This question is really fascinating (especially since I suspect I have inkling of the sort of texts you're interested in). Let me just dump a handful of links which I think might be helpful from my recent delicious/pinboard (hmm... delicious pinboard).
While I can't point to specific results/papers. Aditi Muralidharan (@silverasm)'s WordSeer project is promising interesting results about slave narratives, though it does not rely on TEI. In this talk, though, she does a good job of answering Sean's question directly--how can metadata improve on generic full-text search. WordSeer (as I understand it) works mostly by supplementing raw text with part of speech tagging and other grammatical metadata.
With respect to TEI specifically one obvious place to start, I think, is MONK; as Dorothea notes, Martin Mueller is involved with the MONK project. You can find him summarizing MONK here and at greater length here. Unlike WordSeer, the Monk Workbench gives you metadata about author (including gender) and publication date. Matt Kirschenbaum mentions MONK in this article [PDF].

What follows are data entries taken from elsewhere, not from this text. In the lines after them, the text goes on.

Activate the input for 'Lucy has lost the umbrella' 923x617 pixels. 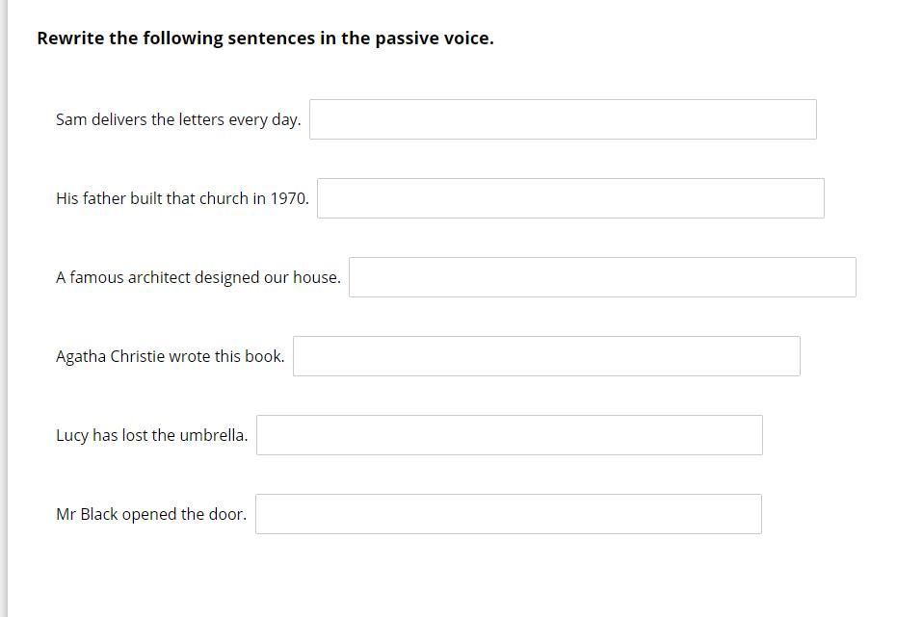click(x=509, y=435)
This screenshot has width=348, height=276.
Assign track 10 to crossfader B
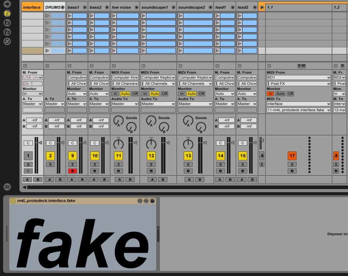point(104,179)
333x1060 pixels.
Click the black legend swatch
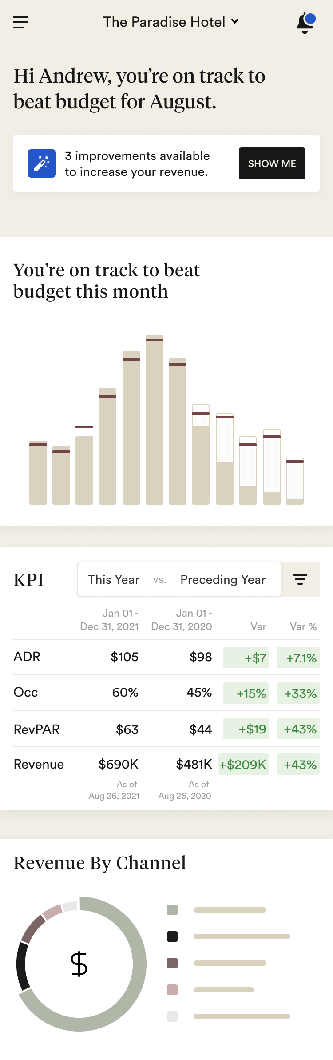[172, 936]
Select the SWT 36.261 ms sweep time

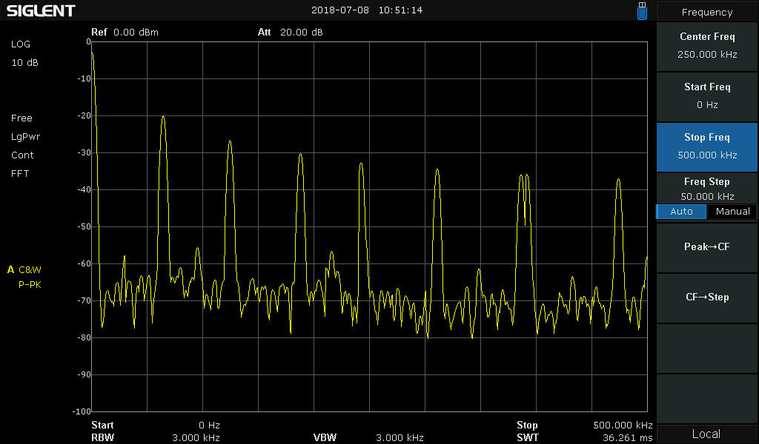pos(584,437)
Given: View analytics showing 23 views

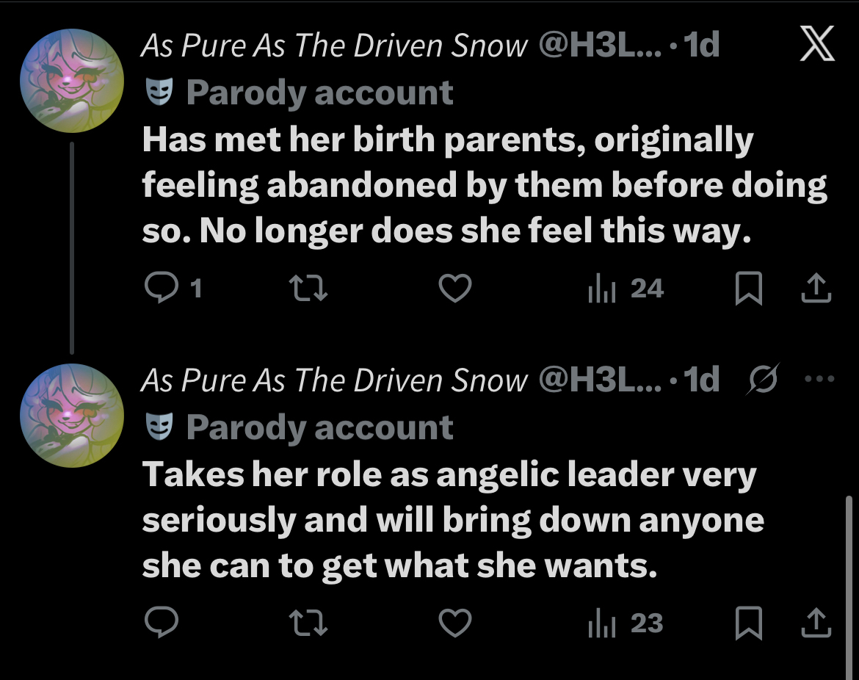Looking at the screenshot, I should tap(626, 623).
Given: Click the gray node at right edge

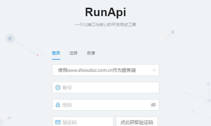Looking at the screenshot, I should pos(208,100).
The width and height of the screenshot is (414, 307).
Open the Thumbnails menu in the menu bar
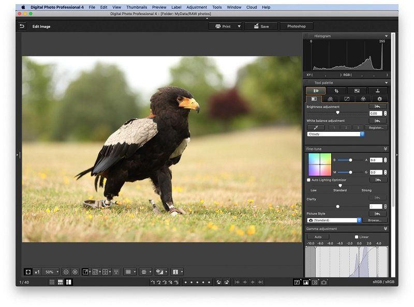click(137, 7)
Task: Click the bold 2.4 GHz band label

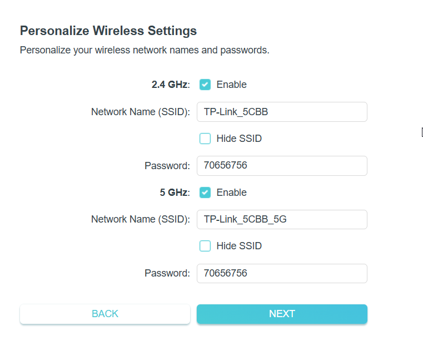Action: tap(171, 85)
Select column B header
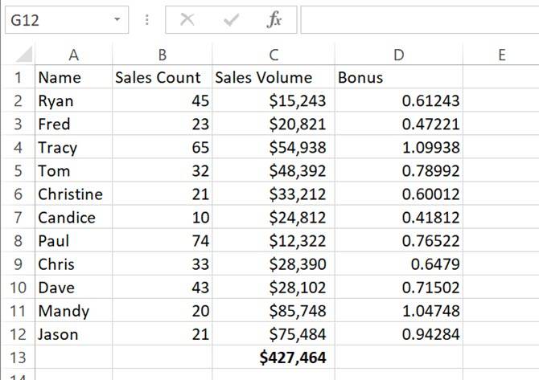 [x=162, y=55]
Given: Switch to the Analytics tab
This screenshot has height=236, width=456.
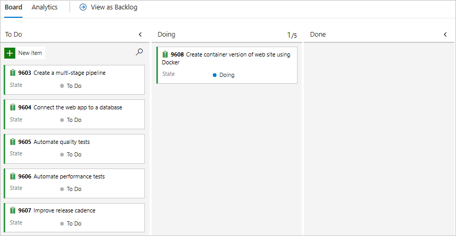Looking at the screenshot, I should (44, 8).
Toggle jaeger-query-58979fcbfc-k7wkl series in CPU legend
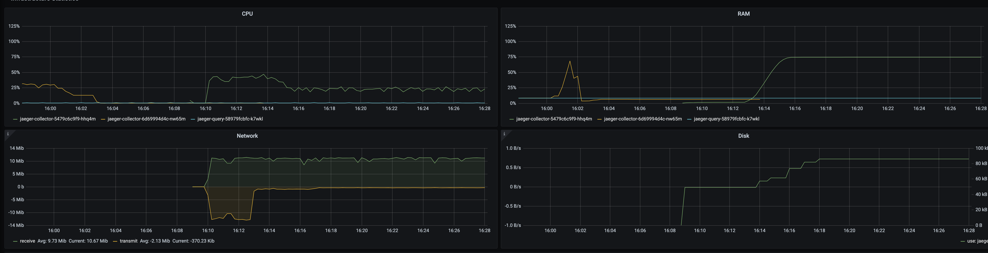This screenshot has width=988, height=253. (x=230, y=119)
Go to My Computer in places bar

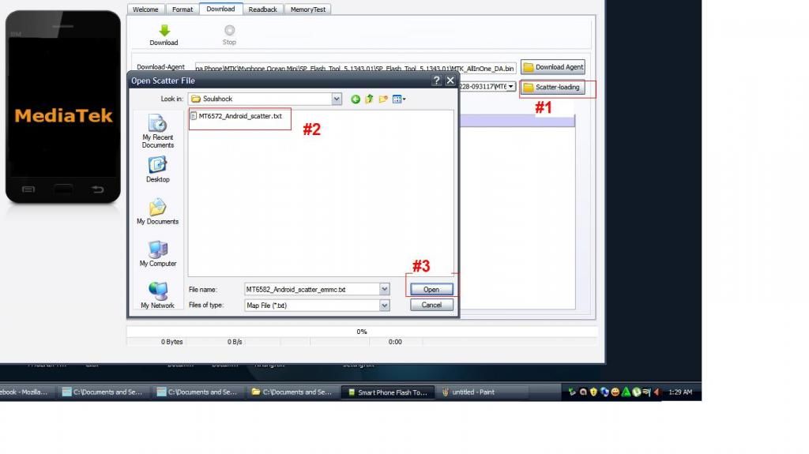pyautogui.click(x=158, y=253)
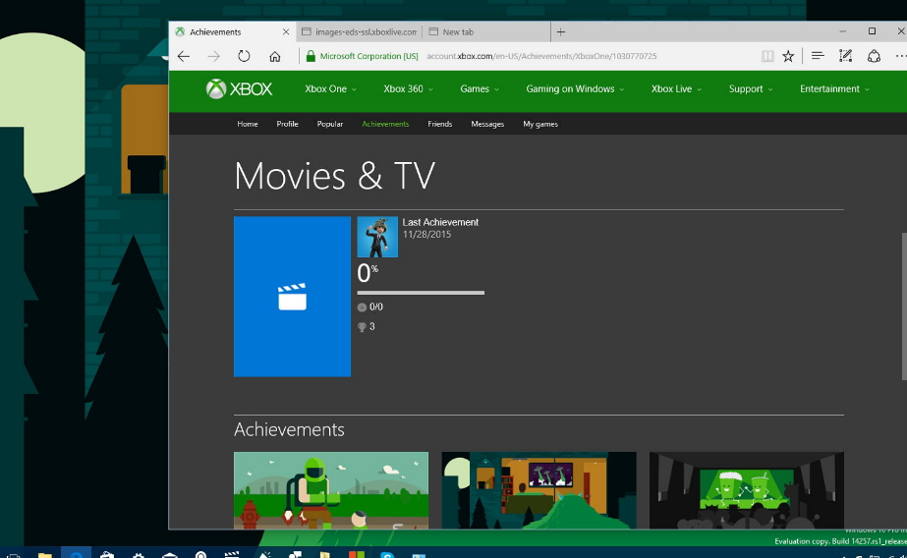The image size is (907, 558).
Task: Expand the Xbox One dropdown menu
Action: click(330, 89)
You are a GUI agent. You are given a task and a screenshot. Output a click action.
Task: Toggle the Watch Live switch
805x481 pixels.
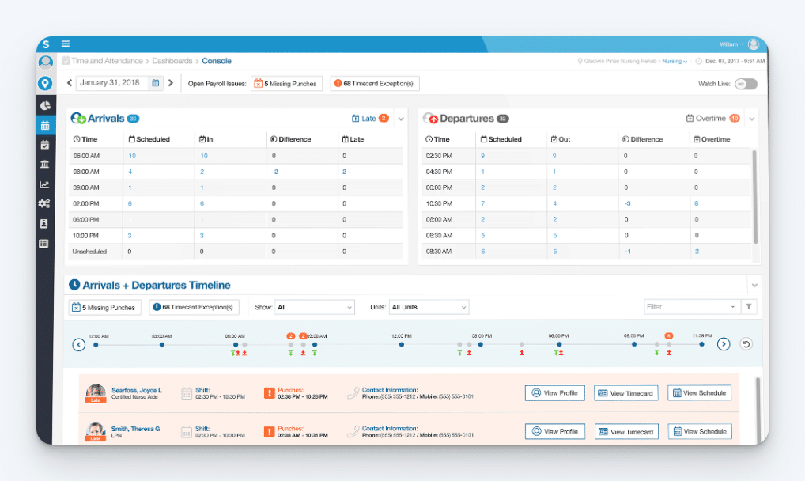(745, 84)
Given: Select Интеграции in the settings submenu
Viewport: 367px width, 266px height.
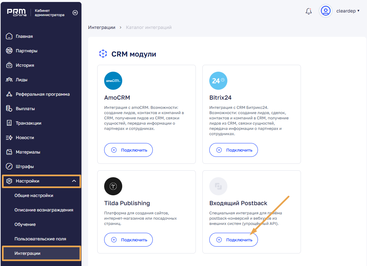Looking at the screenshot, I should 28,254.
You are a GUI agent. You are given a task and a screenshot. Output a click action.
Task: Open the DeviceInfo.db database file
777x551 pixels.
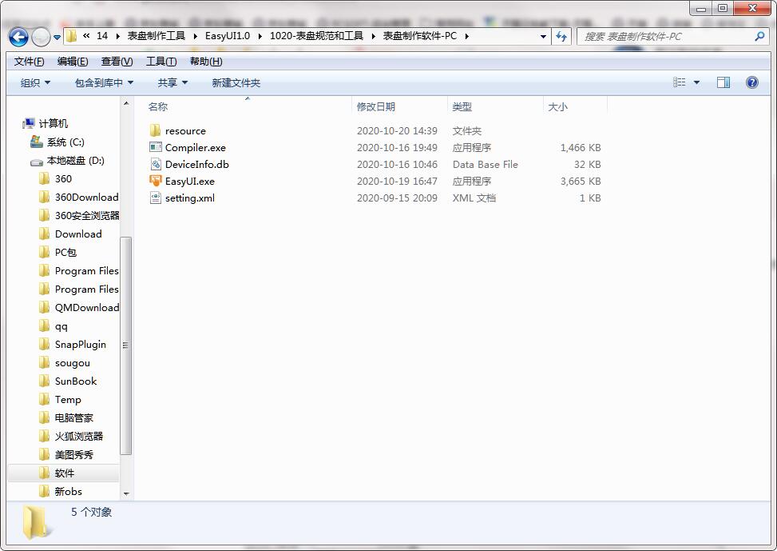196,164
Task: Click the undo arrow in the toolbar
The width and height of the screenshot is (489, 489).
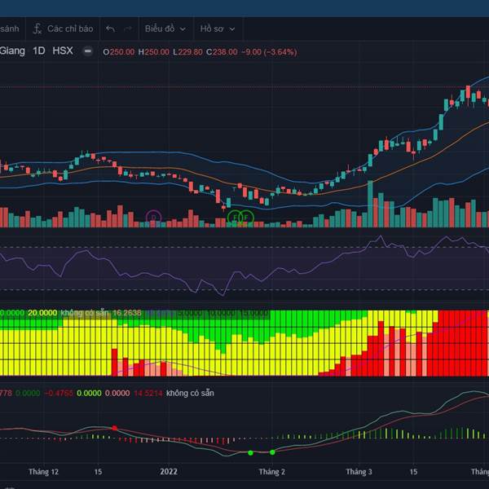Action: click(110, 29)
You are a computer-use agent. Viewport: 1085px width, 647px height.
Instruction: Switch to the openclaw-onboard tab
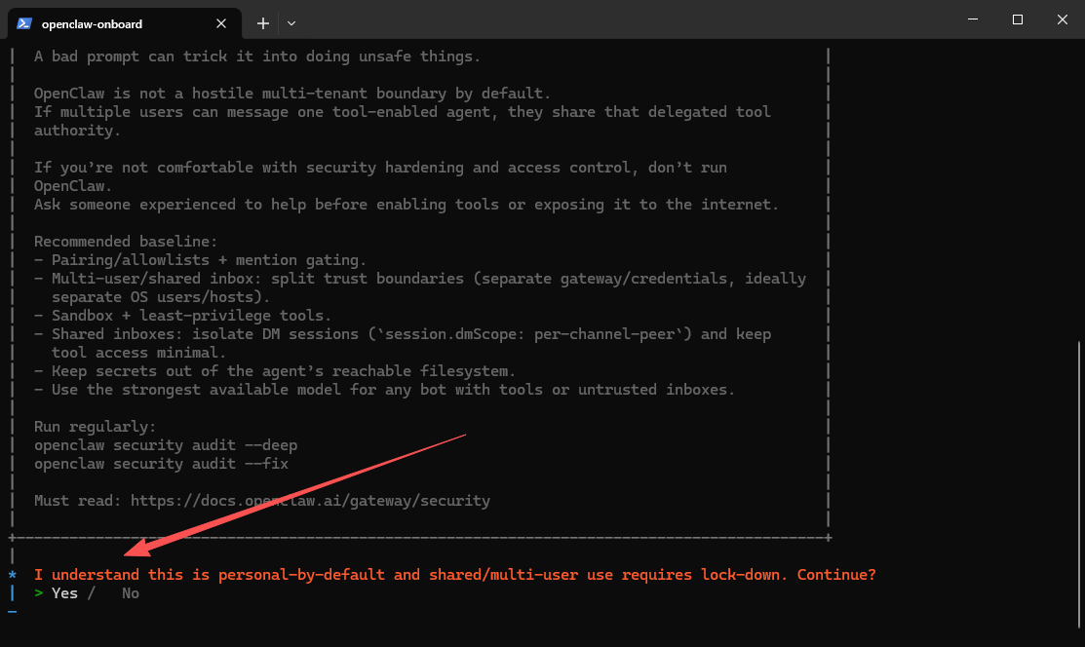point(117,23)
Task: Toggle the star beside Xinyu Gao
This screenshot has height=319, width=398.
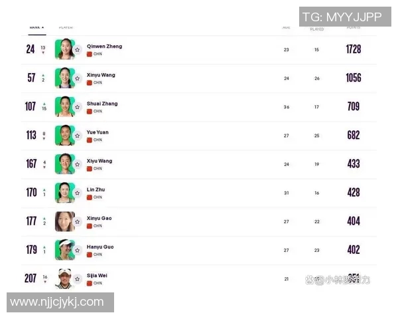Action: tap(77, 221)
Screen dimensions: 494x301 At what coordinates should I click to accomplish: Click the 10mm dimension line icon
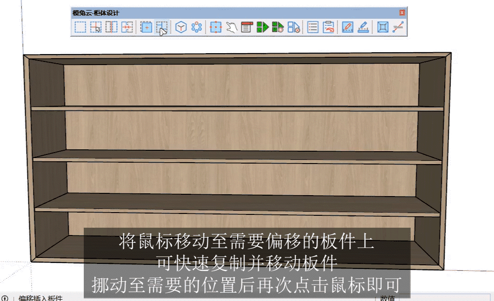(x=398, y=27)
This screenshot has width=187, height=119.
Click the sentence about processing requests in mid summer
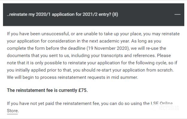[72, 77]
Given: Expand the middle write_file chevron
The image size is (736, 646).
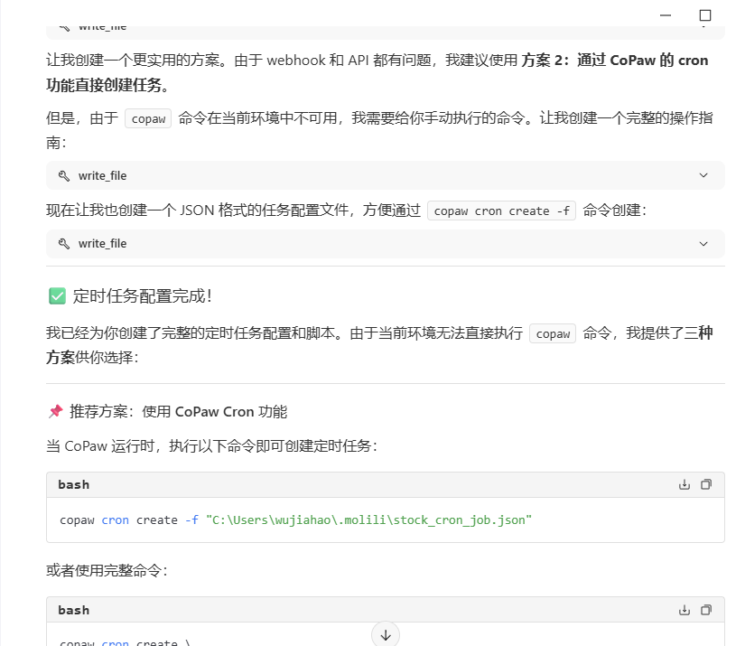Looking at the screenshot, I should [x=703, y=175].
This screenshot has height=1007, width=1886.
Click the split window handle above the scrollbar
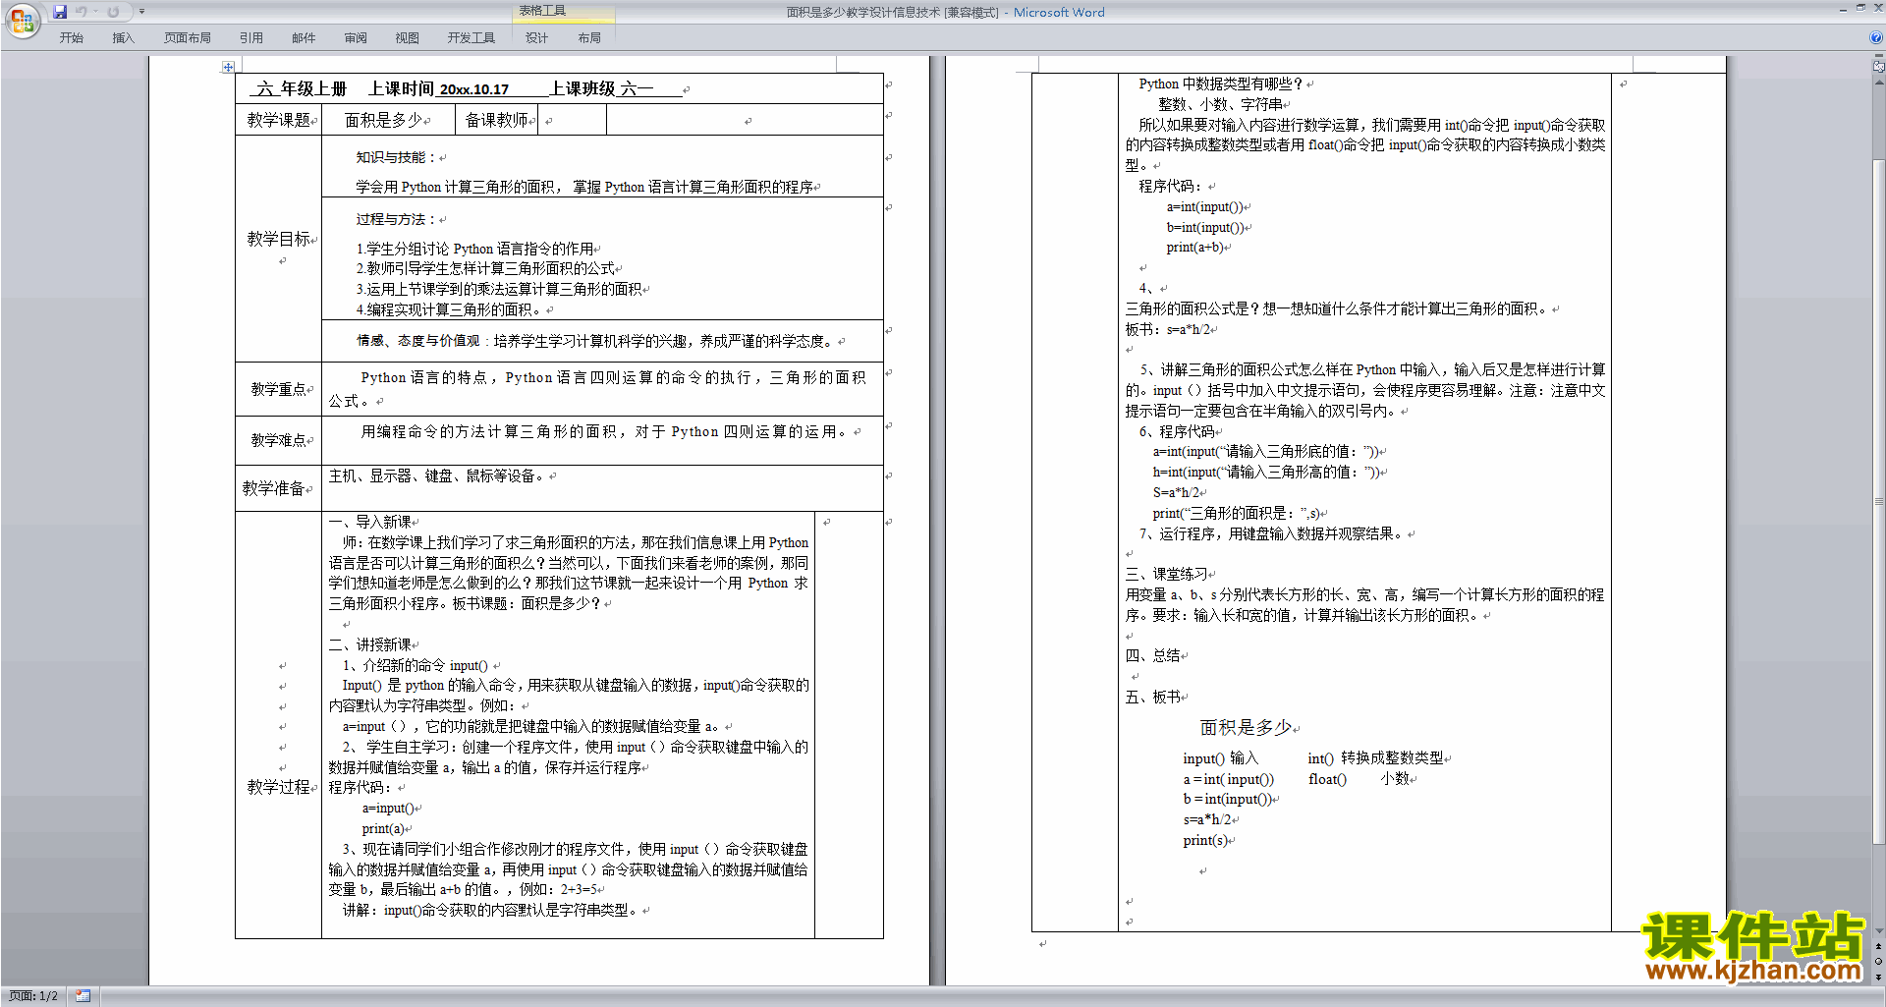(x=1879, y=57)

(How relevant it will be to you, I don't know, but when I heard John Unsworth speak recently, he talked about the work flow and complications of large text collections with different encoding standards--with reference to MONK in particular. You can hear him here.)
There was a recent discussion on the TEI list about eXist from which I learned a lot--again, about what's possible rather than specific results/reports.
Finally--this one is also not TEI specific--if you haven't seen Ben Schmidt's blog, he is doing some pretty impressive stuff. This post, on vocabulary use and age cohort gives some idea.